Afghanistan | Taliban leader bans poppy cultivation

(Kabul) The supreme leader of the Taliban on Sunday ordered a ban on poppy cultivation in Afghanistan, and warned that the authorities would destroy any plantations they discovered and punish those responsible.

Posted at 9:10 a.m.

Afghanistan is by far the world’s largest producer of poppy, from which opium and heroin are extracted. Production and exports have increased significantly in recent years.

“All Afghans are informed that henceforth poppy cultivation is strictly prohibited throughout the country,” reads an edict issued by Taliban Supreme Leader Hibatullah Akhundzada.

“In case of violation of the decree, the culture will be immediately destroyed and the culprit dealt with according to sharia”, adds the text, read in front of a group of journalists, foreign diplomats and Taliban officials by the spokesman of the government, Zabihullah Mujahid.
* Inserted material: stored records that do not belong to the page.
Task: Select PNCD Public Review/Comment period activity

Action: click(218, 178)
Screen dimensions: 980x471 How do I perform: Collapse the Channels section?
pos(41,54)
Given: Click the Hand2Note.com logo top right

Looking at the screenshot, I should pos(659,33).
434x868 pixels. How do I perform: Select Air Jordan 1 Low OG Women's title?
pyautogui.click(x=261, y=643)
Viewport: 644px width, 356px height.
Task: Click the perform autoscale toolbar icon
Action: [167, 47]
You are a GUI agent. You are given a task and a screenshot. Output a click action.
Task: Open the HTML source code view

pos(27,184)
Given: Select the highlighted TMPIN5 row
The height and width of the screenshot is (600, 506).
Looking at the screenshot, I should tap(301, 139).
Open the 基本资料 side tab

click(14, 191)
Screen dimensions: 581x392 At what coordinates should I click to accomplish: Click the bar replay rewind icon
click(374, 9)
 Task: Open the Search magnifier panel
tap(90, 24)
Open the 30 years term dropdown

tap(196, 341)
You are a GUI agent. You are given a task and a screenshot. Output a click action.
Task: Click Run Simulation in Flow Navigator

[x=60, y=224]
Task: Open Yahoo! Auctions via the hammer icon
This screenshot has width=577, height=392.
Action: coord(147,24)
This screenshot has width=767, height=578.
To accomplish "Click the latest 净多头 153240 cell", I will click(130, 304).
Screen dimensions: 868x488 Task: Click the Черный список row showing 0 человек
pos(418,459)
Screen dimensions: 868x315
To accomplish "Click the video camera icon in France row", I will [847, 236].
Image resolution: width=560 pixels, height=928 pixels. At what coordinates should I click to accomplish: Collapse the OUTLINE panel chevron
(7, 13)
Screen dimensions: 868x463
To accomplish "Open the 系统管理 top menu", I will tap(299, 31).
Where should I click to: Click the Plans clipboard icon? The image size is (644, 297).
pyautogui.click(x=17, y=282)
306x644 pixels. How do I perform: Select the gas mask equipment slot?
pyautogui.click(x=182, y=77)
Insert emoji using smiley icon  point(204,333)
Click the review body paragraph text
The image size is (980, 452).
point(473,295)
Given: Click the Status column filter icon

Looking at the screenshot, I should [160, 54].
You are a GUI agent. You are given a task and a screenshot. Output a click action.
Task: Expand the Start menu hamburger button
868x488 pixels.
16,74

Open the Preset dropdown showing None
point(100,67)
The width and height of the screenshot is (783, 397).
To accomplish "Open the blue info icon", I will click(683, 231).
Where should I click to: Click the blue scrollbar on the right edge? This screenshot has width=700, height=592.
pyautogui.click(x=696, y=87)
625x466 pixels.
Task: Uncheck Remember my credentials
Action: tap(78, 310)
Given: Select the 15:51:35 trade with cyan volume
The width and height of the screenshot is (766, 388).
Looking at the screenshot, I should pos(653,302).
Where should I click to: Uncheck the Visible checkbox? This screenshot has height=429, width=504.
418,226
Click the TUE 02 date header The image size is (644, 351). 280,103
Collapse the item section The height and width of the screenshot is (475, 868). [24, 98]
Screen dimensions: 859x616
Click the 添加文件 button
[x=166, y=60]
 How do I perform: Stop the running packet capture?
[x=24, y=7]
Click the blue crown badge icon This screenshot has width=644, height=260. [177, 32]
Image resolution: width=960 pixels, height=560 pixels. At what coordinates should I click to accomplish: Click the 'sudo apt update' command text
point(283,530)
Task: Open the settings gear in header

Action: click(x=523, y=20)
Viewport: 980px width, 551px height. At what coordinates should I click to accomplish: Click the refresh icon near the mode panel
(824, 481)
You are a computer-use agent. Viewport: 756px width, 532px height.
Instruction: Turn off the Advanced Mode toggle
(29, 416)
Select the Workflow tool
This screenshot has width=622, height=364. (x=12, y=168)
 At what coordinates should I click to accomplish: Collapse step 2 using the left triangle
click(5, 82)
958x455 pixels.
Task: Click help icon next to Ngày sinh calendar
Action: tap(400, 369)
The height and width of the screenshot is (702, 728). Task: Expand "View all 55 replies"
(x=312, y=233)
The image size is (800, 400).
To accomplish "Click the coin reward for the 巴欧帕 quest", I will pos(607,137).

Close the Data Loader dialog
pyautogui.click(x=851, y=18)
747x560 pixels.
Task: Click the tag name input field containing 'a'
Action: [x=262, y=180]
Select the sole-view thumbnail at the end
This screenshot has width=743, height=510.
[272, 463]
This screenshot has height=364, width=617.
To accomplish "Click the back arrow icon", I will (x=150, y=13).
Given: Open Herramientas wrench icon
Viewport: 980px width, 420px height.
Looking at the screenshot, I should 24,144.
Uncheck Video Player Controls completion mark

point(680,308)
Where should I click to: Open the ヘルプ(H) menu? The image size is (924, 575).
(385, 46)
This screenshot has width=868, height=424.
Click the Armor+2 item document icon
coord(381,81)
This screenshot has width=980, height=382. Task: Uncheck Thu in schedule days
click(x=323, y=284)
This is not the first time that the Taliban have said they are banning poppies. The cultivation of the flower was banned in 2000, a few months before the fundamentalist regime was overthrown by the international coalition led by the United States in response to the attacks of September 11, 2001.

During their twenty years of guerrilla warfare against foreign forces, the Taliban heavily taxed poppy growers in areas under their control, which became an important source of income for them.

While in Afghanistan, the United States and its NATO allies attempted to curtail poppy cultivation and encourage farmers to grow wheat or saffron instead. Initiatives that failed, while the Taliban controlled the main poppy production areas.

Taliban Deputy Prime Minister Abdul Salam Hanafi on Sunday denied that his movement had promoted poppy cultivation during the 20-year insurgency.

“How is it then that exports to the whole world continued when they (US and allied forces) had complete control of Afghanistan? ” did he declare.

Between 80% and 90% of heroin and opium in the world come from Afghanistan, according to the UN. The area devoted to this crop reached a record in 2017 with 250,000 hectares, about four times more than in the mid-1990s.